After discounting for returns that accrue later at a 12% discount rate, the total benefit of the project will range from $942,000 to $17.3 million by the end of the two-year implementation phase of the project. Since AgResults expects project management and verification costs at $4.6 million, the project will not yield a positive return at the lower end of the range of benefits. However, if the benefits are at the high end of the range, then the project will yield a positive return. As a benchmark, in the first rice season of Spring 2019, the average reduction in GHG emissions was 0.6 CO2e MT, which is close to the lower bound for GHG emissions.
As mentioned above, an expectation for AgResults projects is the sustained use of the technologies. To account for these benefits, one needs to make forward-looking assumptions on the scale of adoption: will the scale of adoption increase, decrease, or remain the same? Ideally all scenarios should be evaluated to help benchmark the prize. As an example, in Vietnam if the 16,000 farmers continue to adopt the technology for a total of 20 years, the present value of benefits would range from $7.1 to $73 million. At its current $7.9 million cost, the project would not yield positive returns in the lower range but could afford a very large prize if the benefits are in the higher range.
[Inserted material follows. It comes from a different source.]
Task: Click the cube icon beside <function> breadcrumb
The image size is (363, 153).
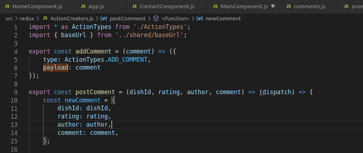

Alternately, a prize of $2.5 million (instead of $3.3 million) would have ensured that even in the low scenario, the project yields a positive return. If a higher prize value is needed to attract competitors, defining prize value and parameters that set a minimum threshold before prizes are paid may address the possible negative return on investment. This could be set by defining a minimum threshold of total emissions reduction achieved, or the number of smallholder farmers reached by competitors or both at which benefits are greater than cost. Most importantly, we argue that assessing the expected benefits, and the uncertainty therein, is critical before program designers define the prize value.
1. USAID Analysis of Investments for achieve Low Emissions Growth rice survey in Vietnam, 2013.
2. USAID Analysis of Investments for achieve Low Emissions Growth rice survey in Vietnam, 2013.
3. At the lower end the emissions can in fact increase. Assuming that all technologies result in a reduction, we have used 1 CO2e MT/hectare as the lower bound.